## Entries shown:
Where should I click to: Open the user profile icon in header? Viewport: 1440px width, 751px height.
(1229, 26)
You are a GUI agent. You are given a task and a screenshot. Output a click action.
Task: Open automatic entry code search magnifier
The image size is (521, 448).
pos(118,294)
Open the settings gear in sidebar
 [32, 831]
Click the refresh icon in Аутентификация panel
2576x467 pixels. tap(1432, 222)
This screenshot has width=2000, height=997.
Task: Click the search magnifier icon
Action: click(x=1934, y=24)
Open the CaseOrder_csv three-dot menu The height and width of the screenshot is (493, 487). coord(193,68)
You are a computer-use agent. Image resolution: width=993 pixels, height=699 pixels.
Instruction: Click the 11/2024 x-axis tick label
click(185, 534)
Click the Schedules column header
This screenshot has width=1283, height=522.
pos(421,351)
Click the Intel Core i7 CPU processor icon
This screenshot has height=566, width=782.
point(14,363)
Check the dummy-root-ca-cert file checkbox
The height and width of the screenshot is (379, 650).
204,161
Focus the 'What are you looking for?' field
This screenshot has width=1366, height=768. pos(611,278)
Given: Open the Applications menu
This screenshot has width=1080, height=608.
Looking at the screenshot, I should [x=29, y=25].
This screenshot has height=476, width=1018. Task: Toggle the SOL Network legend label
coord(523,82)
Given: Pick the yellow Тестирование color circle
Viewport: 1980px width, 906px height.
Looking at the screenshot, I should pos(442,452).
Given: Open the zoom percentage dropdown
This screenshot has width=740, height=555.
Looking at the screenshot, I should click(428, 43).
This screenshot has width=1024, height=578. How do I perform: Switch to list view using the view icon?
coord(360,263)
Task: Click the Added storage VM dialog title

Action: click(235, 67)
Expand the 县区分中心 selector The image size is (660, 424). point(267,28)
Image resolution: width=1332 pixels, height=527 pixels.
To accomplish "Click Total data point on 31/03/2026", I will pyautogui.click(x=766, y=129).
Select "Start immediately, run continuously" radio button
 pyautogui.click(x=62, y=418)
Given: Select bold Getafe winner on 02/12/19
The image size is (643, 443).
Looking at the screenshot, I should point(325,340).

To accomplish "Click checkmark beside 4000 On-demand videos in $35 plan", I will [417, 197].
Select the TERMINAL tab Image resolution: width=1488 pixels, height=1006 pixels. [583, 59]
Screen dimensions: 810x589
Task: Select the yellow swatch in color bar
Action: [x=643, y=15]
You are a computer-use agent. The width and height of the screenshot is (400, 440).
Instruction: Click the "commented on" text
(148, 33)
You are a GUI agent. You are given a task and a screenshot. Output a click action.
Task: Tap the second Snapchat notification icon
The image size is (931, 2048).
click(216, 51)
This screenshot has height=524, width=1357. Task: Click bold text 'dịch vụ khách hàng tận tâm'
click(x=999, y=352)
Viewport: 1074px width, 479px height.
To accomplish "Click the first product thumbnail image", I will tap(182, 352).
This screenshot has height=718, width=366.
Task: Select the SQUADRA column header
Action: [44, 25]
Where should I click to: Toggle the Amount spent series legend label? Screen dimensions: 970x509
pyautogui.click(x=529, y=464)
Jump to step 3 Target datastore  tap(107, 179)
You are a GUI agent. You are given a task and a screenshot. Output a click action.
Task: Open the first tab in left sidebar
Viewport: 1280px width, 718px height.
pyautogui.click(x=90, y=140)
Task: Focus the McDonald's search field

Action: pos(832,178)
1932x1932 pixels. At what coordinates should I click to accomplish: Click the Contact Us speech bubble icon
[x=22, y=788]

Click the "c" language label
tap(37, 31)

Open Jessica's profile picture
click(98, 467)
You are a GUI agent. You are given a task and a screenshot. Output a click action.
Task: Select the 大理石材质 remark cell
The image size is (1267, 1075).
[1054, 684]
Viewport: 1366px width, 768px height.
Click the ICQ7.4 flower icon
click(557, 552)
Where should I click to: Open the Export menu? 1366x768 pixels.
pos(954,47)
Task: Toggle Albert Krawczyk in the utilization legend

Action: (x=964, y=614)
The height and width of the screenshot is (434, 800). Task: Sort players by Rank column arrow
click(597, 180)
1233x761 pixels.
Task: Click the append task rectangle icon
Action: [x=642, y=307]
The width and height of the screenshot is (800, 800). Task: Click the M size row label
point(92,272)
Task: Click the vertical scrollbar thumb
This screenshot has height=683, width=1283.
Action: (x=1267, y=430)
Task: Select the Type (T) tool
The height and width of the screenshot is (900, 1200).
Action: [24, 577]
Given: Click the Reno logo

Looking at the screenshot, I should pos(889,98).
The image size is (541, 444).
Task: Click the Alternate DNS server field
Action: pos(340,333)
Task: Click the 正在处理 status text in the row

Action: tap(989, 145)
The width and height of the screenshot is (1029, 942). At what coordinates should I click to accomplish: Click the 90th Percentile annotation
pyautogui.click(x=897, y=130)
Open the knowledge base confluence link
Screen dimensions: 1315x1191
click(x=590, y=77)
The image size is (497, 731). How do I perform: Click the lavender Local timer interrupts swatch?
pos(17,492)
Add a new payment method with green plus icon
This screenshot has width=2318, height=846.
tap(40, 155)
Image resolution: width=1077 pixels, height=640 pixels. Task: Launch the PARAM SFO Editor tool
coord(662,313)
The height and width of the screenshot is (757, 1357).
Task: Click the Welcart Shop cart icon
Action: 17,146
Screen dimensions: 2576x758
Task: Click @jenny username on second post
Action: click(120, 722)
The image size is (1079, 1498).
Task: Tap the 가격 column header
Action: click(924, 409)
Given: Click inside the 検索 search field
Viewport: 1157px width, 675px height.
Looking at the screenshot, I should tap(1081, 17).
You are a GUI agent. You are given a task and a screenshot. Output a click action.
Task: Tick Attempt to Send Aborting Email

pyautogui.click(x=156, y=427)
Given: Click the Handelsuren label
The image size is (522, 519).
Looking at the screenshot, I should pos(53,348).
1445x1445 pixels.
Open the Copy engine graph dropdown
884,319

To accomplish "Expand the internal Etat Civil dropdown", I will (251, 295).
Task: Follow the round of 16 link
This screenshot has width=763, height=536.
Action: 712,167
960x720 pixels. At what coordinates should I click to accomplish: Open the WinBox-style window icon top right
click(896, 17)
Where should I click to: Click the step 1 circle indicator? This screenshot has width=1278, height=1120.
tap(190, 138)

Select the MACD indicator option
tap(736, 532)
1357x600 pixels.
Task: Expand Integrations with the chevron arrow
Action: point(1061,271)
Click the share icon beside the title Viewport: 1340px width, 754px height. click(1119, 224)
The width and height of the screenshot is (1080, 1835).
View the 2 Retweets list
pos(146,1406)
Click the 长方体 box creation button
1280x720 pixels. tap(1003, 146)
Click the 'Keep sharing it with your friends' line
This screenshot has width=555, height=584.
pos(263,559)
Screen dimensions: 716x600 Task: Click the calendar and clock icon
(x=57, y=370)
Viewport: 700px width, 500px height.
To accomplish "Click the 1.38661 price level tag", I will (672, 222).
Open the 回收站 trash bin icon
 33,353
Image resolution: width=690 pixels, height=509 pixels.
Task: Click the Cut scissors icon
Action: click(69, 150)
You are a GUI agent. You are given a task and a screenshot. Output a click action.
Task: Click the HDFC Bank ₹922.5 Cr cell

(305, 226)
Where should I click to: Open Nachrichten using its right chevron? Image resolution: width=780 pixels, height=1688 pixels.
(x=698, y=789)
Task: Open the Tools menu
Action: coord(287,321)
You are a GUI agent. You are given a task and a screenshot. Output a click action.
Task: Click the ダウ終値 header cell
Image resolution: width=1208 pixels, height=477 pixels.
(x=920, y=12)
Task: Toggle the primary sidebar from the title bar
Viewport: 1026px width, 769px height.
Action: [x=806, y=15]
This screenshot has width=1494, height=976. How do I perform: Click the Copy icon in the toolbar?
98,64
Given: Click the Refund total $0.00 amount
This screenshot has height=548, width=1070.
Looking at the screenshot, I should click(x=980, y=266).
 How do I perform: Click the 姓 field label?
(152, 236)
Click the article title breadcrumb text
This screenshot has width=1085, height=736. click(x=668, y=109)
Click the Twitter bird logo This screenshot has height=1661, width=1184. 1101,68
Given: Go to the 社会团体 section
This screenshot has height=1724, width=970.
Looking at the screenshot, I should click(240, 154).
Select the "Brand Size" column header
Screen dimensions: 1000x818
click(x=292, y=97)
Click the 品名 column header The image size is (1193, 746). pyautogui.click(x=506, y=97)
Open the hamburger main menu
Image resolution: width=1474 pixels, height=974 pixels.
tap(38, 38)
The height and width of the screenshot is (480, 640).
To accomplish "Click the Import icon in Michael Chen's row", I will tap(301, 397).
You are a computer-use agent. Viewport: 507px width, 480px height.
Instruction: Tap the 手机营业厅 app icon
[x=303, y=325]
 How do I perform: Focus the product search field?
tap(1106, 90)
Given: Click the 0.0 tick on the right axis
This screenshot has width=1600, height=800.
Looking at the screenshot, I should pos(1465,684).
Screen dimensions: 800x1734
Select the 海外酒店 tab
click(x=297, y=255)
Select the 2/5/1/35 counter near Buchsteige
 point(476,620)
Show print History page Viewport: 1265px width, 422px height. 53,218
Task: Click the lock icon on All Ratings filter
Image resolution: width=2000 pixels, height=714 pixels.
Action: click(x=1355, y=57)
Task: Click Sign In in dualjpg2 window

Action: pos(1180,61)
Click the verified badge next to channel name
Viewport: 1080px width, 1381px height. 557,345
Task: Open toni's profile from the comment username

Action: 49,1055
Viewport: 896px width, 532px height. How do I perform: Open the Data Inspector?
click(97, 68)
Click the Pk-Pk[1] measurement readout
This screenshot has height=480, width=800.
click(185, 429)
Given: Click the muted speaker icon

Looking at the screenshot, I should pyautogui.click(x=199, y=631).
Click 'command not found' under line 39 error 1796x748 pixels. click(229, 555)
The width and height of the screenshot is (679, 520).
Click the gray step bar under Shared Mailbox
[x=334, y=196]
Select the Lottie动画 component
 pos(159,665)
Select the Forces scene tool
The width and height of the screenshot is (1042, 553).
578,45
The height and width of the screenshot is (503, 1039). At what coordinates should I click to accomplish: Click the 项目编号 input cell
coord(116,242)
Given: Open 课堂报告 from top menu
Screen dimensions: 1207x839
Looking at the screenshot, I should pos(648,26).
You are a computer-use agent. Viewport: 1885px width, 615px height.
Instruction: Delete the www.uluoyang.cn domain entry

## Description of the task:
The lines of the data, from the first through the one containing "Open the CaseOrder_csv", are to be transcribed exactly.

## Solved problem:
Where should I click to: Open the user profile icon in header? Viewport: 1440px width, 751px height.
(1229, 26)
You are a GUI agent. You are given a task and a screenshot. Output a click action.
Task: Open automatic entry code search magnifier
The image size is (521, 448).
pos(118,294)
Open the settings gear in sidebar
 [32, 831]
Click the refresh icon in Аутентификация panel
2576x467 pixels. tap(1432, 222)
This screenshot has width=2000, height=997.
Task: Click the search magnifier icon
Action: click(x=1934, y=24)
Open the CaseOrder_csv three-dot menu The height and width of the screenshot is (493, 487). coord(193,68)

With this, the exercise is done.